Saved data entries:
☆ ☆ ☆ ☆
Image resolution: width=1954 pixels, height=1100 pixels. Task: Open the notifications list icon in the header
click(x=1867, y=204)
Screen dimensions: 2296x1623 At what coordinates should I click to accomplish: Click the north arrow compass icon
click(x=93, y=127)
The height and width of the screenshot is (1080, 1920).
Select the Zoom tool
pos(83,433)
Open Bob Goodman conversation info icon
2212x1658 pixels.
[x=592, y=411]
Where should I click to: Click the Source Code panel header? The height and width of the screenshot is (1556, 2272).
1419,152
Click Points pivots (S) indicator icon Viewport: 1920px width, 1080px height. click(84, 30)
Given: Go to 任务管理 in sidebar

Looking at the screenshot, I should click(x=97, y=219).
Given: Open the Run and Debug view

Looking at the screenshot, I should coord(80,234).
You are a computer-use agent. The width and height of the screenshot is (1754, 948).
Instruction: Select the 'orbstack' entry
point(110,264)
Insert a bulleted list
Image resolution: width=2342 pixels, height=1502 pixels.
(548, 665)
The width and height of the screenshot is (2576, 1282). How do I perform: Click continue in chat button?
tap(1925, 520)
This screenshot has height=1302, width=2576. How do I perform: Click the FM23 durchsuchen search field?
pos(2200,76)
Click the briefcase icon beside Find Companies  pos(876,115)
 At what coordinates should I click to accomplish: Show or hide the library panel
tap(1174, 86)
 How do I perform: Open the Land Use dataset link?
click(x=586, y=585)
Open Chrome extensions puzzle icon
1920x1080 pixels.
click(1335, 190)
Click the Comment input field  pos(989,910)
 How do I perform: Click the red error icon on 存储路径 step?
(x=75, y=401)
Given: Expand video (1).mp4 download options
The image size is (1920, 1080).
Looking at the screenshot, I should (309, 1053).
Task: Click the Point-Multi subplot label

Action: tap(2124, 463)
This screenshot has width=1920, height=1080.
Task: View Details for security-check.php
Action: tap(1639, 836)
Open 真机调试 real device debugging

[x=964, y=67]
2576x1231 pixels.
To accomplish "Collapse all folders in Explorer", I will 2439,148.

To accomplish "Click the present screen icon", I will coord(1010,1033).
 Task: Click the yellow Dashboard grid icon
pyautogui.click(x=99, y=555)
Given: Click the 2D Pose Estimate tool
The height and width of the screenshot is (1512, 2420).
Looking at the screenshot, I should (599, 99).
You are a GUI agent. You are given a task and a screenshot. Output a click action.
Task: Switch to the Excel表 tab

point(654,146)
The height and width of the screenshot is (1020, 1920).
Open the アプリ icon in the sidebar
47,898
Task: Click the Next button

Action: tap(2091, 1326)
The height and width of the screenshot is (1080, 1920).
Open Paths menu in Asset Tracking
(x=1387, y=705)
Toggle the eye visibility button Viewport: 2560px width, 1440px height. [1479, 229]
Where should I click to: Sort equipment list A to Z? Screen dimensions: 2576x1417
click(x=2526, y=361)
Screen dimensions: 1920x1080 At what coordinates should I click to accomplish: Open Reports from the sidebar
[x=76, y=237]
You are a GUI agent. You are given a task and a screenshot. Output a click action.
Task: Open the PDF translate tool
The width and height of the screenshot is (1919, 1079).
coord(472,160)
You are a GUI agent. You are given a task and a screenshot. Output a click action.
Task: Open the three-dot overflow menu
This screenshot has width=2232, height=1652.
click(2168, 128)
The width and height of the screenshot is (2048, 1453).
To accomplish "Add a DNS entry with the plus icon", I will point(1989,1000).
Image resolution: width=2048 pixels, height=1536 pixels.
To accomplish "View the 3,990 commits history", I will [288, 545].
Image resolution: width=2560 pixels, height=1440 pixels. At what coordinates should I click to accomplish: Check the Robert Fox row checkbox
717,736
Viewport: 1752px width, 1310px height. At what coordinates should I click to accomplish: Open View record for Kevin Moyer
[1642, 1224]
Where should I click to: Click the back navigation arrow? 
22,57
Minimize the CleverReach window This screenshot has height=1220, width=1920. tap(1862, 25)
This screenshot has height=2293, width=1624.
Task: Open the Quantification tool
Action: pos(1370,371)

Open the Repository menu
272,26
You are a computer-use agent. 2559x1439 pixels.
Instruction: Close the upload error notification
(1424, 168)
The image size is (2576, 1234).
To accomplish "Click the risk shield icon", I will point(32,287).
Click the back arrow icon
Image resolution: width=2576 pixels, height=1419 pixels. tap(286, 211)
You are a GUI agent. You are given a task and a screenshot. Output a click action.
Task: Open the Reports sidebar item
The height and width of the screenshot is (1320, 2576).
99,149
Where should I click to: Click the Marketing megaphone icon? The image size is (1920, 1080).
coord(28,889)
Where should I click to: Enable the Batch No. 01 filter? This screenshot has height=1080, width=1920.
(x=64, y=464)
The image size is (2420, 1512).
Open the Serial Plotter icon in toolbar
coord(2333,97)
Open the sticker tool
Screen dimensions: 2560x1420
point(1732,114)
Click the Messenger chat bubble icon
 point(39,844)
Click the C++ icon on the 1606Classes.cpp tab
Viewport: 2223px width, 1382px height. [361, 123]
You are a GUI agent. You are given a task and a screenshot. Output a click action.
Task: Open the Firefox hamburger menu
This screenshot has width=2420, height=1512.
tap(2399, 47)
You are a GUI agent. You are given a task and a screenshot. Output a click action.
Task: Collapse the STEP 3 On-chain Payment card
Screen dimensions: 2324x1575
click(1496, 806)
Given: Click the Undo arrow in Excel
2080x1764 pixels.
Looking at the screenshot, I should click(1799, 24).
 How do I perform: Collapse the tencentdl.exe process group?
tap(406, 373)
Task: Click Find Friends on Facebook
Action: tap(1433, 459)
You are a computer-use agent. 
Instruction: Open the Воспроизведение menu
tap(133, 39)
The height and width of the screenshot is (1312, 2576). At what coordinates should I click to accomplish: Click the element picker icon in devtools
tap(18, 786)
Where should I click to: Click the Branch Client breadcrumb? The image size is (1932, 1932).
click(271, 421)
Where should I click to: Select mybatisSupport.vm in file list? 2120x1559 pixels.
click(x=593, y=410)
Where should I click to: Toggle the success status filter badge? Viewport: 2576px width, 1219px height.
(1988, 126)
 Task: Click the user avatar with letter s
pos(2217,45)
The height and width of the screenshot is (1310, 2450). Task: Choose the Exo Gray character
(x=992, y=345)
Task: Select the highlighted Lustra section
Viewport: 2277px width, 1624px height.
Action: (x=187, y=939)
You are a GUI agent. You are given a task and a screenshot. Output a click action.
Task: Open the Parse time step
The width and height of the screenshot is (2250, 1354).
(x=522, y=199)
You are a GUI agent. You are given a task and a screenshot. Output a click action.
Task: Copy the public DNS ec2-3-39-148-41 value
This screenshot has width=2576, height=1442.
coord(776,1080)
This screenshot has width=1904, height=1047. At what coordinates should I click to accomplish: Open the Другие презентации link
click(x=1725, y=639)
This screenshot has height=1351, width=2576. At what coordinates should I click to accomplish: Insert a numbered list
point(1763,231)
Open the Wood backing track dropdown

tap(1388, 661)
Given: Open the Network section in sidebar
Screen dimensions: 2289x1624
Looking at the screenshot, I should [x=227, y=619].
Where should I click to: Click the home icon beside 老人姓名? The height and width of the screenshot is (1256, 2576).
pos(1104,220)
☆ ☆ ☆ ☆
**Task item**
Each line in the records above that contains the word "computer" must be copied.

**Exercise output**
You are a computer-use agent. The width and height of the screenshot is (1754, 948).
You are a computer-use agent. 2559x1439 pixels.
You are a computer-use agent. 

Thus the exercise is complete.